Like everywhere else, development and reform are a painful process

17 Mar, 2024 - 00:03 0 Views
Like everywhere else, development and reform are a painful process

The Sunday Mail

AROUND the world, the Chinese are known for their ant-like industry, which has helped them build an enviable highly developed modern state.

Typically, they have become popular for executing major infrastructure development projects at break-neck speeds.

This, however, has led to the misconception that as a people, the Chinese are inherently hard workers.

This is a stereotypical worldview that misleadingly and unhelpfully seeks to classify human attributes according to race.

Nothing could be further from the truth.

Like many other human attributes, hard work is nurtured.

Chinese author Wu Xiaobo, in his book titled “China Emerging: How Thinking about Business Changed”, provides valuable insights.

In his work, he quotes observations made by an American journalist with the Washington Post, Jay Matthews, after his visit to Beijing in the immediate aftermath of the opening up and reform process initiated by Deng Xiaoping — regarded as the father of China’s economic miracle — soon after he took over in 1978.

“As in most factories in China, workers at the Guilin silk factory are not putting much effort into their hard work,” Matthews reportedly wrote.

“This relaxed work attitude is going to be a major obstacle to the modernisation of this most popular nation on earth.”

He also quotes the observations that were made by a Hong Kong scholar who visited Guangzhou in 1979.

“Two women were assigned to sweep leaves from an area outside his hotel window that measured a few hundred square metres. This was their entire responsibility, all day every day,” added Xiaobo.

“At the same time, he noticed that it took three people to repair the plaster on a nearby wall.

“One held the bucket, another applied the plaster, and the third stood by to watch.”

But over time, this perfunctory approach to work gave way to a formidable work ethic that has helped China to lift its people out of poverty at a scale never before seen in the world.

It has also delivered prosperity to both the nation and millions of Chinese.

And just like Deng Xiaoping, President Mnangagwa, who is known for his work ethic, has been actively promoting a culture of hard, honest work as an indispensable part of his reform programme.

In his inauguration speech on November 24, 2017, he clearly signalled the direction his administration would take.

“We have an economy to recover, a people to serve. Each and every one of us must now earn their hour, day, week and month at work. Gone are the days of absenteeism and desultory application, days of unduly delaying and forestalling decisions and services in the hope of extorting dirty rewards.
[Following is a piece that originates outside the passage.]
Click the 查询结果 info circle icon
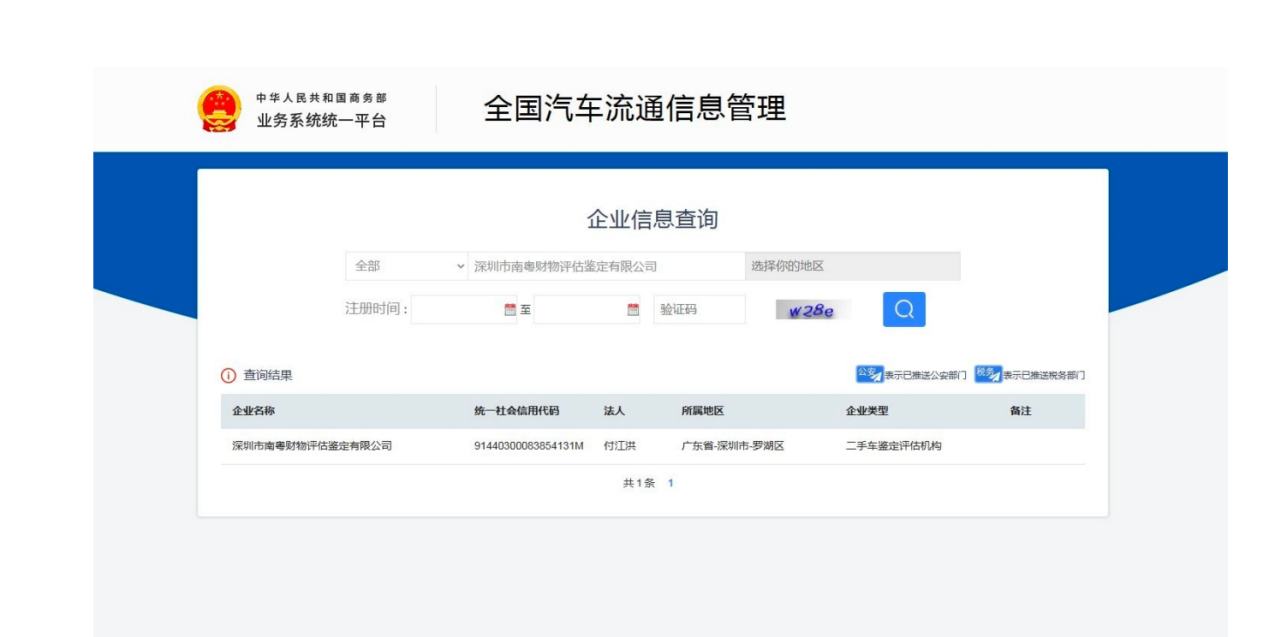This screenshot has height=637, width=1269. 228,376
That will have to stop,” he warned.

“A new culture must now inform and animate our daily conduct . . . The culture in Government just has to change, unseating those little ‘gods’ idly sitting in public offices, for a busy, empathetic civil service that Zimbabwe surely deserves.”

Since then, many things have changed.

For example, the work culture and attitude of staff at the Civil Registry, which used to be known for being needlessly abrasive, has completely changed, a development that has been welcomed by Zimbabweans.

But, as the President indicated at the announcement of the 2023 performance evaluation results and the signing ceremony of 2024 performance contracts for ministers and heads of public sector agencies at State House on Friday, more still needs to be done.

“Despite the award of trophies today to those who have excelled in different ministries, departments and agencies, overall performance across the public sector is not to my expectation,” he said.

“This demands that we all roll up our sleeves and work harder to deliver a higher quality of life for our people and realise our optimal economic potential.”

There is clearly no doubt that the continued inculcation of the culture of hard work will soon begin to bear fruit in both the public and private sectors.

There is no substitute for hard work for us to realise the lofty goals that we have set for ourselves.

We have already begun to see the results of all our efforts and all we need to do is double down to leapfrog our development.

Reforms are not an event, but a process.